### Instructions for the task
Please return, exactly and only, the lines beginning at the top of the entries below and ending with the line containing "E-Mail-Adresse: (65, 215)"; keep out the pictures.

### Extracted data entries
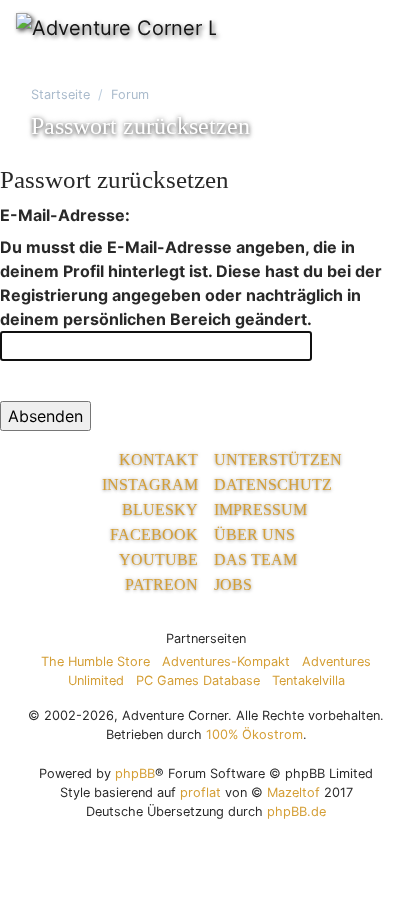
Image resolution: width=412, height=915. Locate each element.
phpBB (135, 773)
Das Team (255, 559)
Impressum (260, 509)
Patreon (161, 584)
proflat (200, 792)
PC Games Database (198, 680)
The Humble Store (95, 661)
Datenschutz (273, 484)
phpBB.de (296, 811)
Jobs (233, 584)
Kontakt (158, 459)
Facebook (154, 534)
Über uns (254, 534)
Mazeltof (293, 792)
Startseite (60, 94)
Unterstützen (278, 459)
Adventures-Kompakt (226, 661)
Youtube (158, 559)
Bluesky (160, 509)
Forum (130, 94)
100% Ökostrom (254, 734)
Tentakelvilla (308, 680)
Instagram (150, 484)
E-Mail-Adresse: (65, 215)
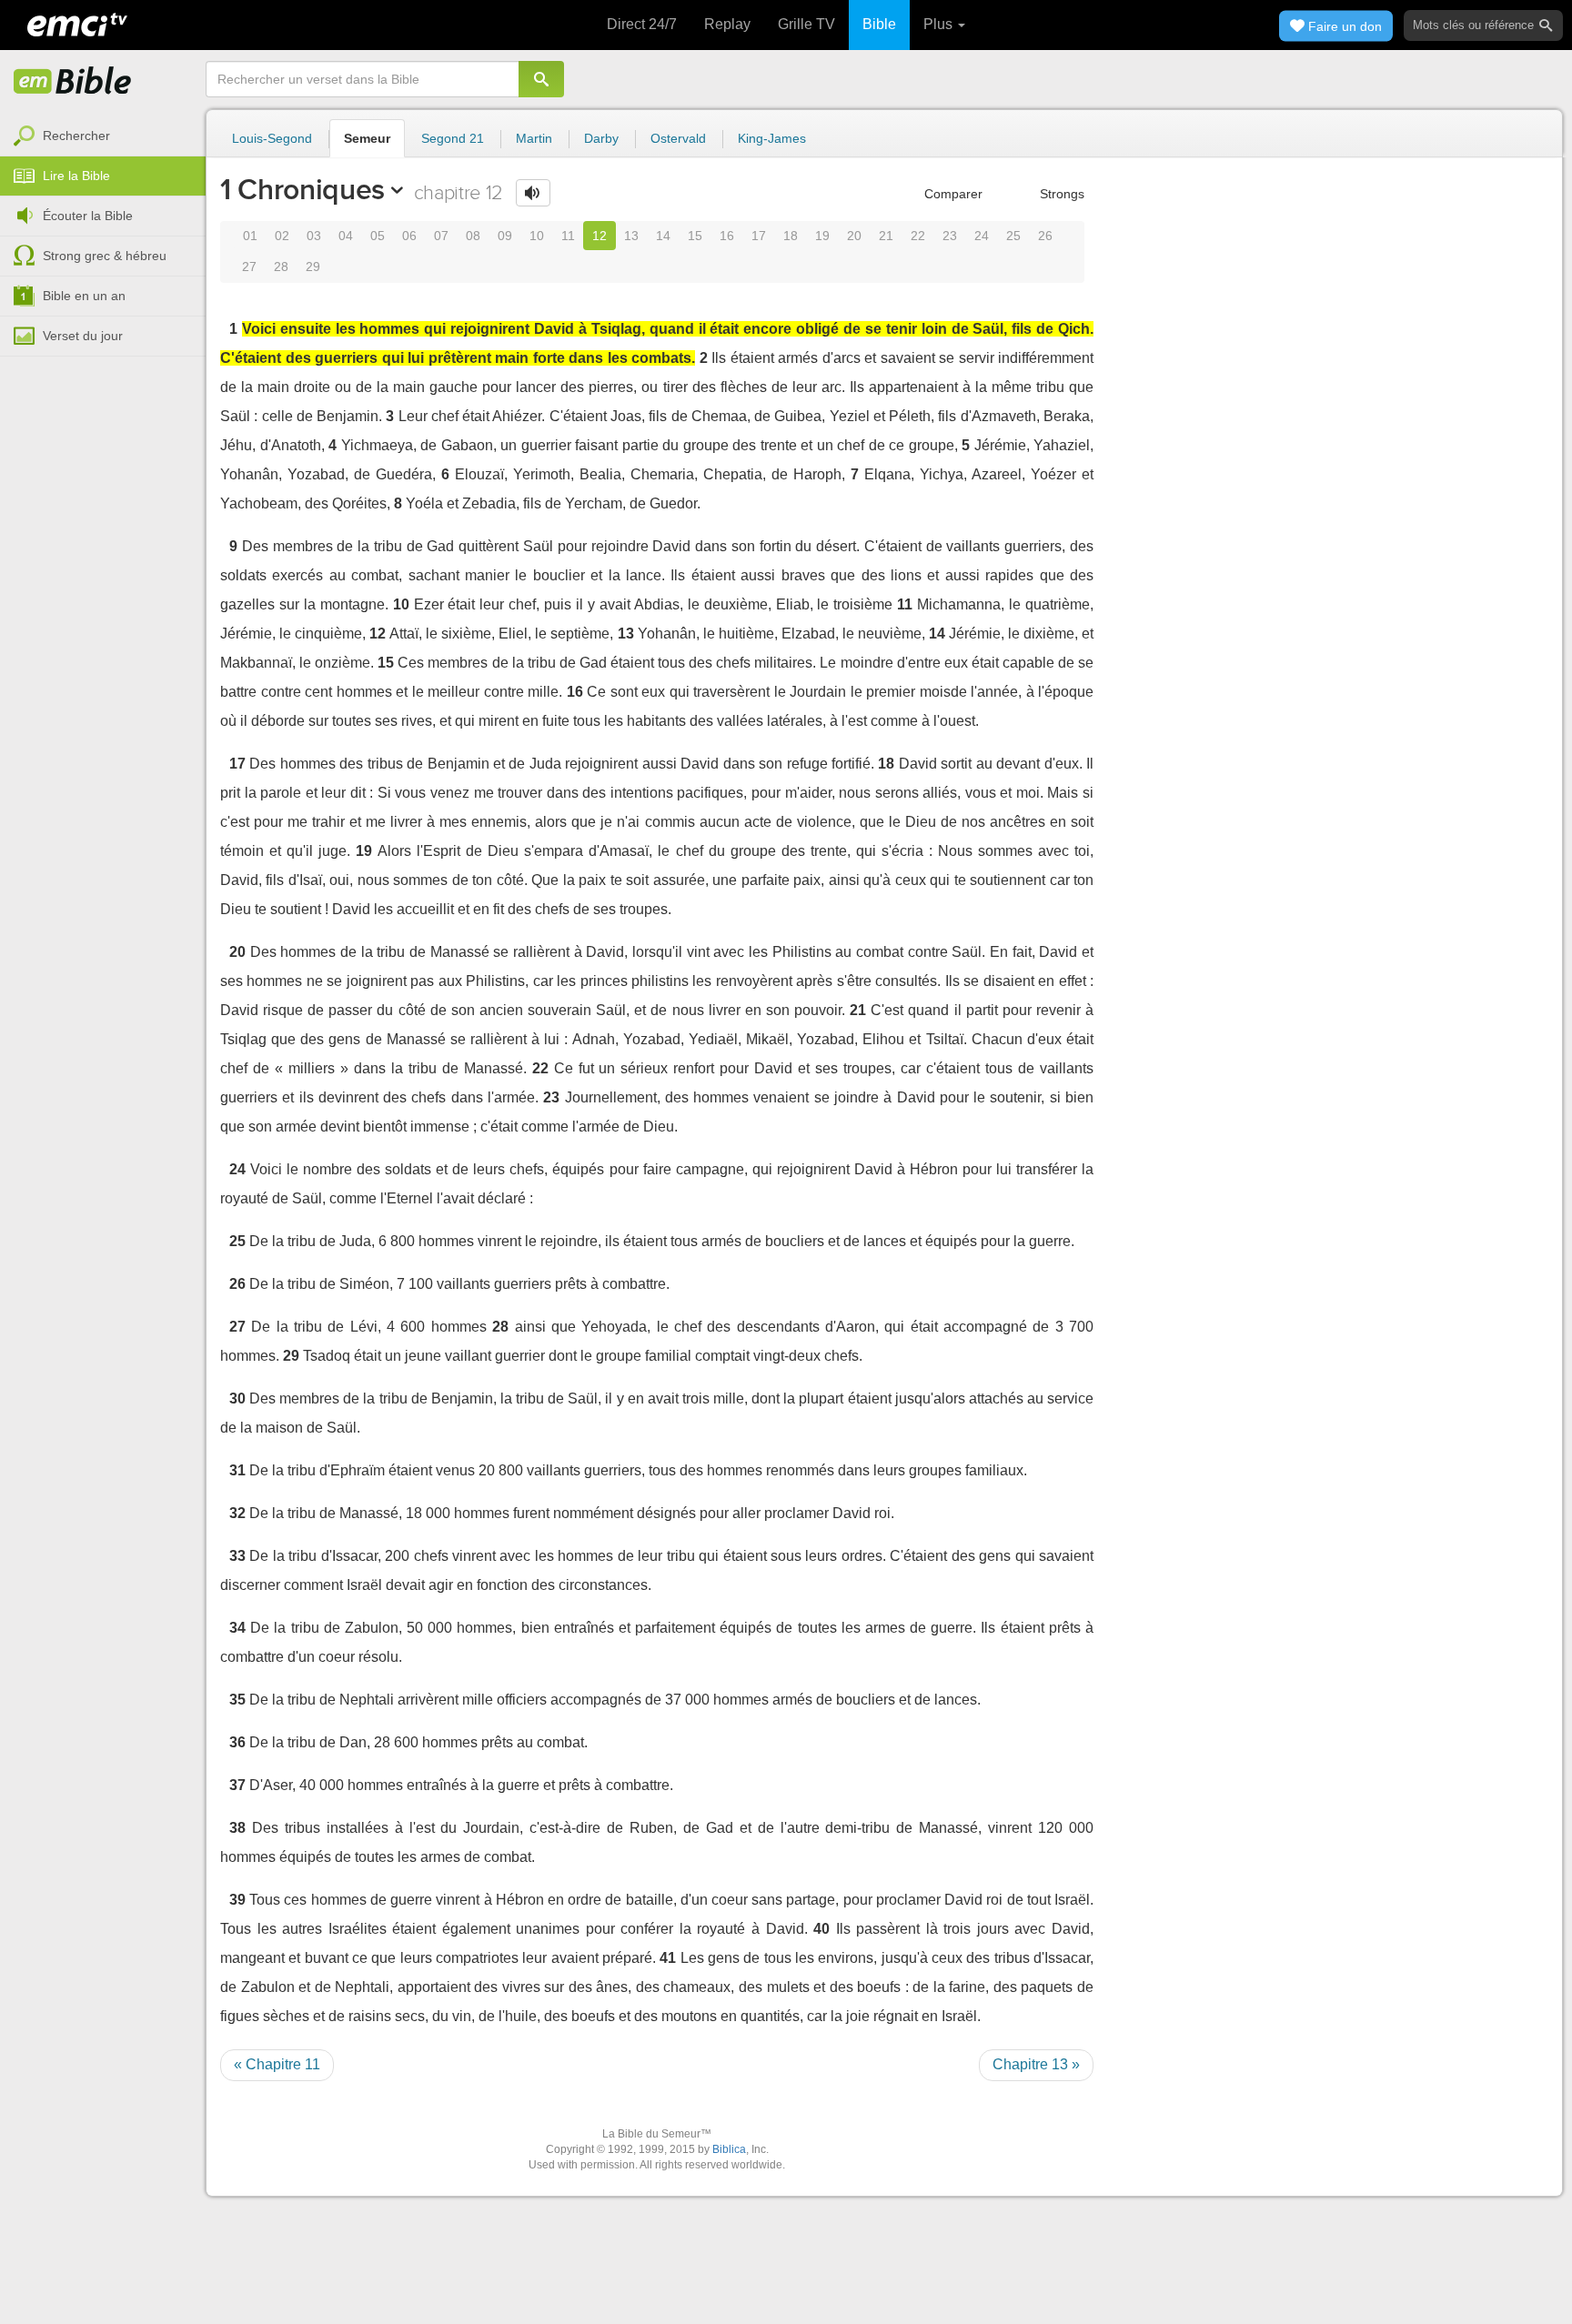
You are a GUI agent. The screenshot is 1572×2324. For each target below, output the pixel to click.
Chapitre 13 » (1036, 2064)
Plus (939, 24)
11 (568, 235)
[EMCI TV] (77, 22)
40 (821, 1929)
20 (854, 235)
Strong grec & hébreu (104, 255)
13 (631, 235)
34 (237, 1627)
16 (727, 235)
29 (313, 266)
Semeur (367, 138)
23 (949, 235)
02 (282, 235)
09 (505, 235)
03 (314, 235)
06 (409, 235)
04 (345, 235)
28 (281, 266)
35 (237, 1699)
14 (663, 235)
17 (758, 235)
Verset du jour (83, 335)
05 (377, 235)
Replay (727, 24)
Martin (534, 138)
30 (237, 1398)
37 (237, 1785)
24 (981, 235)
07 (441, 235)
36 (237, 1742)
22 (918, 235)
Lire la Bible (76, 175)
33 (237, 1556)
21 (886, 235)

### Expected answer
Image resolution: width=412, height=915. Locate each element.
phpBB (135, 773)
Das Team (255, 559)
Impressum (260, 509)
Patreon (161, 584)
proflat (200, 792)
PC Games Database (198, 680)
The Humble Store (95, 661)
Datenschutz (273, 484)
phpBB.de (296, 811)
Jobs (233, 584)
Kontakt (158, 459)
Facebook (154, 534)
Über uns (254, 534)
Mazeltof (293, 792)
Startseite (60, 94)
Unterstützen (278, 459)
Adventures-Kompakt (226, 661)
Youtube (158, 559)
Bluesky (160, 509)
Forum (130, 94)
100% Ökostrom (254, 734)
Tentakelvilla (308, 680)
Instagram (150, 484)
E-Mail-Adresse: (65, 215)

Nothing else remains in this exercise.